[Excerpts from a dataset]
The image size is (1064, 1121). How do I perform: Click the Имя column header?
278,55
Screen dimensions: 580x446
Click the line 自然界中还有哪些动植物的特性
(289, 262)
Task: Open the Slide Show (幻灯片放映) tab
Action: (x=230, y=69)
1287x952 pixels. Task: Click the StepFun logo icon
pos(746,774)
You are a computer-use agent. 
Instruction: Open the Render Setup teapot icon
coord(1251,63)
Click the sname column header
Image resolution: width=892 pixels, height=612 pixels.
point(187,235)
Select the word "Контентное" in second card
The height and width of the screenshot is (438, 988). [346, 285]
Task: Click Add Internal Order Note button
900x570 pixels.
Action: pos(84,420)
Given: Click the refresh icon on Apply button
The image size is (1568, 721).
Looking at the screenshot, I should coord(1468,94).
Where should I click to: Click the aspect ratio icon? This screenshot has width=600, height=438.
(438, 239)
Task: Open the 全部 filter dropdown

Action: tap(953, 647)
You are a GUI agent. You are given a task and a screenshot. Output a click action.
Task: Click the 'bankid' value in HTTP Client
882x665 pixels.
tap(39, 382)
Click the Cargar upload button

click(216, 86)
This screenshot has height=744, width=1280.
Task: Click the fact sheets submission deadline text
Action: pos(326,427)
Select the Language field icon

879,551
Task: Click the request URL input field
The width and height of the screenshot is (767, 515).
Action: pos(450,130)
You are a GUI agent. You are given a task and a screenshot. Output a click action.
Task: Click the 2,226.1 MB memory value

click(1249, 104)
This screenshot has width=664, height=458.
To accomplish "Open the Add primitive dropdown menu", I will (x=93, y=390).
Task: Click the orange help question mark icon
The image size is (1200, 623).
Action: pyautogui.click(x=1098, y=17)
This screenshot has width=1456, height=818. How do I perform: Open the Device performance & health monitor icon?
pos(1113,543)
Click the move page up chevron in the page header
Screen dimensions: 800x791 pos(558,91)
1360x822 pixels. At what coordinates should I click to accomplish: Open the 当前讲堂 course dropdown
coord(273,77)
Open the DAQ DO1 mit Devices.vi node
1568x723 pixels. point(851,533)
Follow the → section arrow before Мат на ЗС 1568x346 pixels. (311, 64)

PROBLEM TO SOLVE
Each entry above is to be quoted exactly.

SOLUTION TO THIS PROBLEM
The image size is (1064, 1121). How do I perform: Click the Имя column header?
278,55
Screen dimensions: 580x446
Click the line 自然界中还有哪些动植物的特性
(289, 262)
Task: Open the Slide Show (幻灯片放映) tab
Action: (x=230, y=69)
1287x952 pixels. Task: Click the StepFun logo icon
pos(746,774)
You are a computer-use agent. 
Instruction: Open the Render Setup teapot icon
coord(1251,63)
Click the sname column header
Image resolution: width=892 pixels, height=612 pixels.
point(187,235)
Select the word "Контентное" in second card
The height and width of the screenshot is (438, 988). [346, 285]
Task: Click Add Internal Order Note button
900x570 pixels.
Action: pos(84,420)
Given: Click the refresh icon on Apply button
The image size is (1568, 721).
Looking at the screenshot, I should coord(1468,94).
Where should I click to: Click the aspect ratio icon? This screenshot has width=600, height=438.
(438, 239)
Task: Open the 全部 filter dropdown

Action: tap(953, 647)
You are a GUI agent. You are given a task and a screenshot. Output a click action.
Task: Click the 'bankid' value in HTTP Client
882x665 pixels.
tap(39, 382)
Click the Cargar upload button

click(216, 86)
This screenshot has height=744, width=1280.
Task: Click the fact sheets submission deadline text
Action: pos(326,427)
Select the Language field icon

879,551
Task: Click the request URL input field
The width and height of the screenshot is (767, 515).
Action: pos(450,130)
You are a GUI agent. You are given a task and a screenshot. Output a click action.
Task: Click the 2,226.1 MB memory value

click(1249, 104)
This screenshot has width=664, height=458.
To accomplish "Open the Add primitive dropdown menu", I will (x=93, y=390).
Task: Click the orange help question mark icon
The image size is (1200, 623).
Action: pyautogui.click(x=1098, y=17)
This screenshot has width=1456, height=818. How do I perform: Open the Device performance & health monitor icon?
pos(1113,543)
Click the move page up chevron in the page header
Screen dimensions: 800x791 pos(558,91)
1360x822 pixels. At what coordinates should I click to accomplish: Open the 当前讲堂 course dropdown
coord(273,77)
Open the DAQ DO1 mit Devices.vi node
1568x723 pixels. point(851,533)
Follow the → section arrow before Мат на ЗС 1568x346 pixels. (311, 64)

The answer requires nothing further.